The air was damp and chilly under the eaves this morning, and he realized he’d left the small window open all night. He bent and lifted a portable movie screen that must have blown over, then climbed across the piles and closed the window. He turned back and surveyed the situation with an almost tangible anticipation.

There might be nothing else in the attic remotely connected to him, but in his dreams he’d crept through the debris, finding pieces of the story buried in corners. And Nonna Antonia had watched over him as he fit them together like a broken mirror, then peered inside. It wasn’t only his reflection in the glass, but Nonna’s and others with her.
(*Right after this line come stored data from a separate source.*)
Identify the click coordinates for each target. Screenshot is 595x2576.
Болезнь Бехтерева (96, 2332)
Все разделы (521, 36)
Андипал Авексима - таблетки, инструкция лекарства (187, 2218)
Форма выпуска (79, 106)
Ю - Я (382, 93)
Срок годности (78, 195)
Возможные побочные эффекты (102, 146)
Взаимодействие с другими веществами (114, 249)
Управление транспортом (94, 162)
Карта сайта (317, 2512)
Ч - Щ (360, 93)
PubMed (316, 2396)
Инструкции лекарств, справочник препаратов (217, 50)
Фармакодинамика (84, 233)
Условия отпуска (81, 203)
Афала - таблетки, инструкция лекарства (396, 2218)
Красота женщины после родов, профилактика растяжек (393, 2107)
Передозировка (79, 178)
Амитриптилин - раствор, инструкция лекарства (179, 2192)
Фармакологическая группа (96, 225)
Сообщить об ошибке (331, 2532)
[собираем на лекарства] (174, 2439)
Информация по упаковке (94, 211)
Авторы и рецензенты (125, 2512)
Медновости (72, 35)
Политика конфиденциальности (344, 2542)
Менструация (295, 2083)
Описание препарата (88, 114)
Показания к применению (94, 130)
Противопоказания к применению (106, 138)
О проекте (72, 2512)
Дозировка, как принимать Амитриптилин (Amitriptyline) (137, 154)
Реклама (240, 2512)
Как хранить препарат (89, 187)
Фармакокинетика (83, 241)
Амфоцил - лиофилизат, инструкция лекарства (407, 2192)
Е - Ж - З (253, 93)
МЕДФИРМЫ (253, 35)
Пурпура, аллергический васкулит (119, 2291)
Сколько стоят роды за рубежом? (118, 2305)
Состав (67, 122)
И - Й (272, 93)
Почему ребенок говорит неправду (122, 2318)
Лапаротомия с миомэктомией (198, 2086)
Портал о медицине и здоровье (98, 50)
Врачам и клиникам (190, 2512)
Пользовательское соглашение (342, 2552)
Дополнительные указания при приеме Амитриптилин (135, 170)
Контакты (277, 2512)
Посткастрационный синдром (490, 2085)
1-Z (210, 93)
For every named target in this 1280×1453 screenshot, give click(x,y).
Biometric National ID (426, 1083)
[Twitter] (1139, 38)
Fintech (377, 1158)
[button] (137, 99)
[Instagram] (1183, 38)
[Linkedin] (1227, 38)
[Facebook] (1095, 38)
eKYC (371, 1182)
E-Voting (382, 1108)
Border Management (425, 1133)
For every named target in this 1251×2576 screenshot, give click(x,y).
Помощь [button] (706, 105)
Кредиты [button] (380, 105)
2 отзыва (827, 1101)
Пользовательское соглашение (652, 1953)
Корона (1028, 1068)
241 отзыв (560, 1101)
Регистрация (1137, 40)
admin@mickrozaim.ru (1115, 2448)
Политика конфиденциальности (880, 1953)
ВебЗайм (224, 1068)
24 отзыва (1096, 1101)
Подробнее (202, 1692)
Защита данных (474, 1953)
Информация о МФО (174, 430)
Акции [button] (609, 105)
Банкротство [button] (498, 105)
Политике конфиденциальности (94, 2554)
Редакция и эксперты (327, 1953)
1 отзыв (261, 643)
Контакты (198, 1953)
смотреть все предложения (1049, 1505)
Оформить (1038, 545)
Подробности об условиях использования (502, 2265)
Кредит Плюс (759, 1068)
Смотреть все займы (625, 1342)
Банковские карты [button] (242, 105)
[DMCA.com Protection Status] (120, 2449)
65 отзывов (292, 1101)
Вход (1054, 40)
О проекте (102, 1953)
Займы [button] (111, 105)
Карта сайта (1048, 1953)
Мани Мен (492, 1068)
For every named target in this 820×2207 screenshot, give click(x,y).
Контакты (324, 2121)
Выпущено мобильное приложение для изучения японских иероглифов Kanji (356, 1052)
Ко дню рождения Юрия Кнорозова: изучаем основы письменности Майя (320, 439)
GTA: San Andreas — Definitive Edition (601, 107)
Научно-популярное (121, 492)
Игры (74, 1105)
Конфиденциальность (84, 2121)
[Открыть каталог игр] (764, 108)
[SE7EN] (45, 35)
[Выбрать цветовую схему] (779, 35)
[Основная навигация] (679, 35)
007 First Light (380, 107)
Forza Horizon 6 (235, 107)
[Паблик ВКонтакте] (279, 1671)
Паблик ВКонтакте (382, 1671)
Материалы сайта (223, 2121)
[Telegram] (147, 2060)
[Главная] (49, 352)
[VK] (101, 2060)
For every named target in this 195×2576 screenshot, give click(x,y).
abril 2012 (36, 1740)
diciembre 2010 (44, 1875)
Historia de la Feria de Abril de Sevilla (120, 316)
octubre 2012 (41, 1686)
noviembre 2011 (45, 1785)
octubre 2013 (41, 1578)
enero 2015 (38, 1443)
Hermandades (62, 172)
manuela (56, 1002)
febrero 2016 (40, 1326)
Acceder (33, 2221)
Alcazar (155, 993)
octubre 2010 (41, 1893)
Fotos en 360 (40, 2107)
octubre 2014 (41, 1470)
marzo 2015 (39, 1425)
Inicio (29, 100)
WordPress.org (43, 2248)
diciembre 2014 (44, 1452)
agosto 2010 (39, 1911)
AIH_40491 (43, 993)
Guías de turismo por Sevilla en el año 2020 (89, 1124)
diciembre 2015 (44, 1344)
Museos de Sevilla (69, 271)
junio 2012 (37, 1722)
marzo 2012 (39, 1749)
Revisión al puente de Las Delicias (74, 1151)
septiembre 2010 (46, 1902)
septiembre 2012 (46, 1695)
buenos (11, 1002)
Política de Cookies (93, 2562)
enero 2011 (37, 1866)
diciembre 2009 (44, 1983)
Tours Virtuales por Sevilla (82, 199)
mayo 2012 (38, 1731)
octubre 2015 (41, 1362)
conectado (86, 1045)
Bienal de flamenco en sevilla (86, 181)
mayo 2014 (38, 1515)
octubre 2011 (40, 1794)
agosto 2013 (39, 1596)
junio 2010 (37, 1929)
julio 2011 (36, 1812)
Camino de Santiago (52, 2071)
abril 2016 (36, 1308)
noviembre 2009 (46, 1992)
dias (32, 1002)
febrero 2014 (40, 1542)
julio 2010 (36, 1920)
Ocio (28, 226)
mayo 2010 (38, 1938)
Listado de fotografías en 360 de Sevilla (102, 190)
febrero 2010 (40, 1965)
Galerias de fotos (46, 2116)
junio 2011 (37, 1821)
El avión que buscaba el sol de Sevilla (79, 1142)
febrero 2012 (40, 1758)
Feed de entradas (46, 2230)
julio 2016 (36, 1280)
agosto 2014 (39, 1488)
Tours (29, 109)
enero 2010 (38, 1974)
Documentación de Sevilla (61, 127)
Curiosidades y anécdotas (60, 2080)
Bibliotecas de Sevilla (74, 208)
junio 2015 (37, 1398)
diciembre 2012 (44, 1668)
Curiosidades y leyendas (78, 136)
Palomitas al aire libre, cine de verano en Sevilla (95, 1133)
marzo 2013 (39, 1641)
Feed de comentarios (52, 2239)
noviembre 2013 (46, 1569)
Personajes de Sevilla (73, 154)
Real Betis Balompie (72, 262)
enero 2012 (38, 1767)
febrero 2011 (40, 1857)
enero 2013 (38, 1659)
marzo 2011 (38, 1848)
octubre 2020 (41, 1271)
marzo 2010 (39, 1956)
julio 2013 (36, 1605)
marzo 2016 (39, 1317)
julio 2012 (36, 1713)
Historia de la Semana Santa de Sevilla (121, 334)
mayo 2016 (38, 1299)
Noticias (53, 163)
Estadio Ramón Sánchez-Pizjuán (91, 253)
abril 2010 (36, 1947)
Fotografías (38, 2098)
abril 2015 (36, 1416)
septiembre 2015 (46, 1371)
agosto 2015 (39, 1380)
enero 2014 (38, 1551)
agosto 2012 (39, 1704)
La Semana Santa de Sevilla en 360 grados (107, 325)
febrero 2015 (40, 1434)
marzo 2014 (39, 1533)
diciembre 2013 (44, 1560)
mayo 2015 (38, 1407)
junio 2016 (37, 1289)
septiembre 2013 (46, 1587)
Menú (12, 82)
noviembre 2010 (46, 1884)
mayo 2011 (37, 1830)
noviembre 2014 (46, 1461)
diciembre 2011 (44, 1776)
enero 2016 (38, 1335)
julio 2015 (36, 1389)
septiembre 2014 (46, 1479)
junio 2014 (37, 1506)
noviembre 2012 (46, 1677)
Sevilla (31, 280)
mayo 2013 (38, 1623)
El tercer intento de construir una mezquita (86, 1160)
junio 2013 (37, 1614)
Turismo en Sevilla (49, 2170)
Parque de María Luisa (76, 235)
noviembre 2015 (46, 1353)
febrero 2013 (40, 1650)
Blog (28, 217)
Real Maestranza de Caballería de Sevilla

With that in mind, he set about removing rolls of linoleum and old paint cans. It was amazing the place hadn’t combusted, and after an hour or so, reality was dispelling his dream. As Rese said, the chances of finding something of value up there was less than likely.

Too soon she came up, her assertive posture hammering home the truth of the situation. He was a minion. “Sounds like war up here.” She looked around as though expecting something besides him, an army he might have smuggled in?

“The hammock.” He motioned toward an old steel frame with a crispy canvas sling he had dragged into the cleared section of the floor. The thing weighed a ton and had rubber grips on the bottom that slid like a washboard when he pulled. “Want it?” His mouth twitched with laughter, but she had to look twice before she caught the joke, then dismissed it with a shrug.

“With a new sling, it wouldn’t be bad.”

Given her penchant for resurrecting old things, he shouldn’t be surprised. But he gave it a dubious inspection.

She tipped her head. “We could spray-paint it.”

Had she actually said we? “Where do you want it?”

“Out back for now. I’ll help.” She grabbed one side of the frame and lifted, realized its mass and adjusted her grip. “Ready?”

He caught the other side and followed.

“Watch the stairs, here. They’re steep.”

“Thank you.” He couldn’t help grinning behind her back. He’d safely navigated those stairs quite a few times now. But if she felt better instructing him, more power to her.

She tipped the hammock sideways to pass through the door, and he noted the flex and shape of her in T-shirt and painter’s pants. A loose T-shirt no more hid a shapely form than an unshapely one, though he guessed she meant it to.

Why she didn’t make more of what she had he couldn’t guess, but it was just as well, considering he had a job to do. He could only attribute his errant thoughts to that seriously misplaced sense of connection. They lodged the hammock near the garden shed. “Until I decide what to do with it,” she said.

Ah. So the work was “we” but the decisions were “I.” This girl wanted control.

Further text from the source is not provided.